OBJECTIVE
Copy out everything in the records from the line containing "Image resolution: width=1518" down to the line containing "pos(226,64)", both ends included, with the requests kept as they are. Add 101 to each coordinate in the answers, and leave every other number unchanged.

SUPPLIED ENTRIES

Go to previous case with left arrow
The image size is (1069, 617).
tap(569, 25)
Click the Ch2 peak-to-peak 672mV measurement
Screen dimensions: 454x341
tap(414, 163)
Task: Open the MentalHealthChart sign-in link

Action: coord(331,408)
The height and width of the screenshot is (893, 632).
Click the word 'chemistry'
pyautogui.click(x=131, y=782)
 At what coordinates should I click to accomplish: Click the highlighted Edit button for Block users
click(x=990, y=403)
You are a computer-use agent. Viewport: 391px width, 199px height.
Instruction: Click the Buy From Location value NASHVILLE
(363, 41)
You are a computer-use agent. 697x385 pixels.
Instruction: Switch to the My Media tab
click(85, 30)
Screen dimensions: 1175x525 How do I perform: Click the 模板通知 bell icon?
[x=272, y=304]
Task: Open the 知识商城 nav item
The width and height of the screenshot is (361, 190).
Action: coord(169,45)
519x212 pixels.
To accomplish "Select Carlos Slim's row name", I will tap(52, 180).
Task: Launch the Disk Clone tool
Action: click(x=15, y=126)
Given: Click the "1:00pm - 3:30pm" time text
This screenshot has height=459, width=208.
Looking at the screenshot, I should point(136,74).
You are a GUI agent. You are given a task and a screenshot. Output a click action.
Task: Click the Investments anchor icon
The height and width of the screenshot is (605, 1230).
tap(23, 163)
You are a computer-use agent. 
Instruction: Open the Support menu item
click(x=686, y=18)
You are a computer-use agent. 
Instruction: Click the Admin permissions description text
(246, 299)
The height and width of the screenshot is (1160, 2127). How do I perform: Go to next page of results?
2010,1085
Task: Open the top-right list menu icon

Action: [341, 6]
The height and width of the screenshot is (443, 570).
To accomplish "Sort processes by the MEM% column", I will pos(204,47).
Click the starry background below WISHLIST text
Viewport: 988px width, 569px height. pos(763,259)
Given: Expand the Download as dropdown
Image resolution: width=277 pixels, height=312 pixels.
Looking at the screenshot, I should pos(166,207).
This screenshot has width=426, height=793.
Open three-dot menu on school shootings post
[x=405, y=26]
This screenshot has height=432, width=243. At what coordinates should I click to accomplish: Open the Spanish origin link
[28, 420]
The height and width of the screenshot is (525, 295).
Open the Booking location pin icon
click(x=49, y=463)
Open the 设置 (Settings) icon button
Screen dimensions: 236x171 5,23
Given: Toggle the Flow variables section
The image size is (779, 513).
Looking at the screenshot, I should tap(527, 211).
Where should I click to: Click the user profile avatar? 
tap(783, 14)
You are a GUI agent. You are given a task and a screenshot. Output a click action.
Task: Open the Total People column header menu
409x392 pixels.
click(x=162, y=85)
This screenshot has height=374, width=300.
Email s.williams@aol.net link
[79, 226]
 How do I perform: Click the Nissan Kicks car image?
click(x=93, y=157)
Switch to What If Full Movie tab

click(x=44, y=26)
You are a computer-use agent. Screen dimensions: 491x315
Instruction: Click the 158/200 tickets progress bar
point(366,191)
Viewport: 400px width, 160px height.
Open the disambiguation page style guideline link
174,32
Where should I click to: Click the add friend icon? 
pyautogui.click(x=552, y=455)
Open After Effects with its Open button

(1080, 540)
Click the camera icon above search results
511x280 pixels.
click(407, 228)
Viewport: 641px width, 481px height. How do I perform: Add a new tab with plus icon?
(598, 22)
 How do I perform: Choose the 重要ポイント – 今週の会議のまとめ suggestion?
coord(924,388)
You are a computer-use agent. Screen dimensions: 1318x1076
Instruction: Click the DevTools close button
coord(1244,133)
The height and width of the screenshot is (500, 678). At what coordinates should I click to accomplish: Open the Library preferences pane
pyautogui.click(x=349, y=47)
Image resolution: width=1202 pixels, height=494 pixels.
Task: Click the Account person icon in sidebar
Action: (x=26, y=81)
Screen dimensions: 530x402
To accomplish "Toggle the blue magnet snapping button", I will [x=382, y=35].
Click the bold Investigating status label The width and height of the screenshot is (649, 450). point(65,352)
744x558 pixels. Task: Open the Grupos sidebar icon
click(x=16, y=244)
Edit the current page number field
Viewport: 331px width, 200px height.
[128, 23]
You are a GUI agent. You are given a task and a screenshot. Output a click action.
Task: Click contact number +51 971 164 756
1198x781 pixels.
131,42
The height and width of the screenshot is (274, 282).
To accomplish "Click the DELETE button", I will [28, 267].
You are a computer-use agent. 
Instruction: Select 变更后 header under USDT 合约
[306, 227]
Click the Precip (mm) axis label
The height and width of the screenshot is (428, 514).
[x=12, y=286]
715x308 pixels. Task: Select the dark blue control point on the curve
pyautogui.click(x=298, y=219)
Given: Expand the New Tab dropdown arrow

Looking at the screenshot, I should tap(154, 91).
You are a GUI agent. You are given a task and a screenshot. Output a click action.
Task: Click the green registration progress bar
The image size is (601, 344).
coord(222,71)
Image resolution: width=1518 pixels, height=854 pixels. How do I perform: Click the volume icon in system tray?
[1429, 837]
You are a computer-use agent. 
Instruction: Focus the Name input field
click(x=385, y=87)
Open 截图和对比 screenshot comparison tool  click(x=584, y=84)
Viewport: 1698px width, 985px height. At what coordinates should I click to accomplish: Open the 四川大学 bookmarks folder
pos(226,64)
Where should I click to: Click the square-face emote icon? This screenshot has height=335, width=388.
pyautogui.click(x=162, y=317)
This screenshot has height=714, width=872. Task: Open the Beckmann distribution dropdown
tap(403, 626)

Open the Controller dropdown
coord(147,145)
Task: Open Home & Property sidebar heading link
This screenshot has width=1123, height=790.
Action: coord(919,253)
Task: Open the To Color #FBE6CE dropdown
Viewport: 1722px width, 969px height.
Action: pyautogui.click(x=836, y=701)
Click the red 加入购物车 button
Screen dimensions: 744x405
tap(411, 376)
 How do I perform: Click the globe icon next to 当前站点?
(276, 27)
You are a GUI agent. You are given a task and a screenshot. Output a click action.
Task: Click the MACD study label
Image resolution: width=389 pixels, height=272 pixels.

SOLUTION FOR THIS EXERCISE
Image resolution: width=1518 pixels, height=854 pixels. How do I perform: Click the volume icon in system tray?
[1530, 938]
You are a computer-use agent. 
Instruction: Focus the Name input field
click(x=486, y=188)
Open 截图和对比 screenshot comparison tool  click(x=685, y=185)
Viewport: 1698px width, 985px height. At what coordinates should I click to accomplish: Open the 四川大学 bookmarks folder
pos(327,165)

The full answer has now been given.